Existing court orders regarding custody and parenting time shall remain in place during a public health emergency and shall be followed. Parties should be flexible and cooperate for the best interests and health of the children during this time.

  1. School Calendar. For purposes of interpreting custody and parenting time orders, the school calendar as published at the start of the academic year or as amended during the academic year, from each child’s school shall control. Custody and parenting time shall not be affected by the school’s closure during a public health emergency.
  2. Transportation. Transportation for parenting time shall follow the provisions of the custody order or agreement unless such transportation is restricted pursuant to Executive Order.
  3. Temporary Modification. If both parents and any other parties to their court case (“the parties”) believe there is a reason to temporarily modify or change the terms of a custody or parenting time court order effective for the duration of a public health emergency and modification is not prohibited by the terms of their existing order, they may agree in writing to temporarily modify their existing order; however, the agreement must be filed and approved by the court to be enforceable.
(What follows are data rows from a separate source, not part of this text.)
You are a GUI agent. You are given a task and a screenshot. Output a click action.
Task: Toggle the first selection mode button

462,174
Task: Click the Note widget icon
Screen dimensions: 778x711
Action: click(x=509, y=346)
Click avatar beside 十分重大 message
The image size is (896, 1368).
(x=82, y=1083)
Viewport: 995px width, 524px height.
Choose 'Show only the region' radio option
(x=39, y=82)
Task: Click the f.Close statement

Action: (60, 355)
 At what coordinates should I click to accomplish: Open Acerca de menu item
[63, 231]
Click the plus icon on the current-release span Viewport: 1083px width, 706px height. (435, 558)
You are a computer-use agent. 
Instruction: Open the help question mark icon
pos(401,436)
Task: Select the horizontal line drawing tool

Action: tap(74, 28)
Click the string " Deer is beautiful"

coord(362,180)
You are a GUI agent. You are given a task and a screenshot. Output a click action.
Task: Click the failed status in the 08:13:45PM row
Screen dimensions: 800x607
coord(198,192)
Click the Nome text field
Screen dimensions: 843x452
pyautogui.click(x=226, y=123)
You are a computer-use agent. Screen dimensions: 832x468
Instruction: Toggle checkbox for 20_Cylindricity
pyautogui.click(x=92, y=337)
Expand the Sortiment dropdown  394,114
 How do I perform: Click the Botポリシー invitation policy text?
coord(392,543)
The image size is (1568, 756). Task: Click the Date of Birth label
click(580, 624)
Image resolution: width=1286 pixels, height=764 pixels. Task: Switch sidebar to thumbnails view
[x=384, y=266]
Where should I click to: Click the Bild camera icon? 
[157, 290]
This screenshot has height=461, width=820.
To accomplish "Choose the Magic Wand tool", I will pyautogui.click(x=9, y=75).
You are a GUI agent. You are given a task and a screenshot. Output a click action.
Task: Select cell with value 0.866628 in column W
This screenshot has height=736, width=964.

If the parties cannot reach a temporary agreement or do not remain in agreement, any party may file a petition to modify the existing order.
  4. Child Support. Many county child support clerk’s offices may be closed or not accepting payments in person. Existing court orders for child support payments remain in place and shall be followed. Child support payments can be made online, by telephone, by mail, and at other locations, as described on the Indiana Department of Child Services, Child Support Bureau website. Parents who are unable to make their full or any child support payments as a result of a public health emergency may file a petition to modify child support with the court.
  5. How to file documents. Agreements, petitions, or motions should be filed electronically, as documents sent by U.S. Mail or fax may not be reviewed as promptly by the judge. Filings with the court for a party represented by an attorney shall be made by the attorney.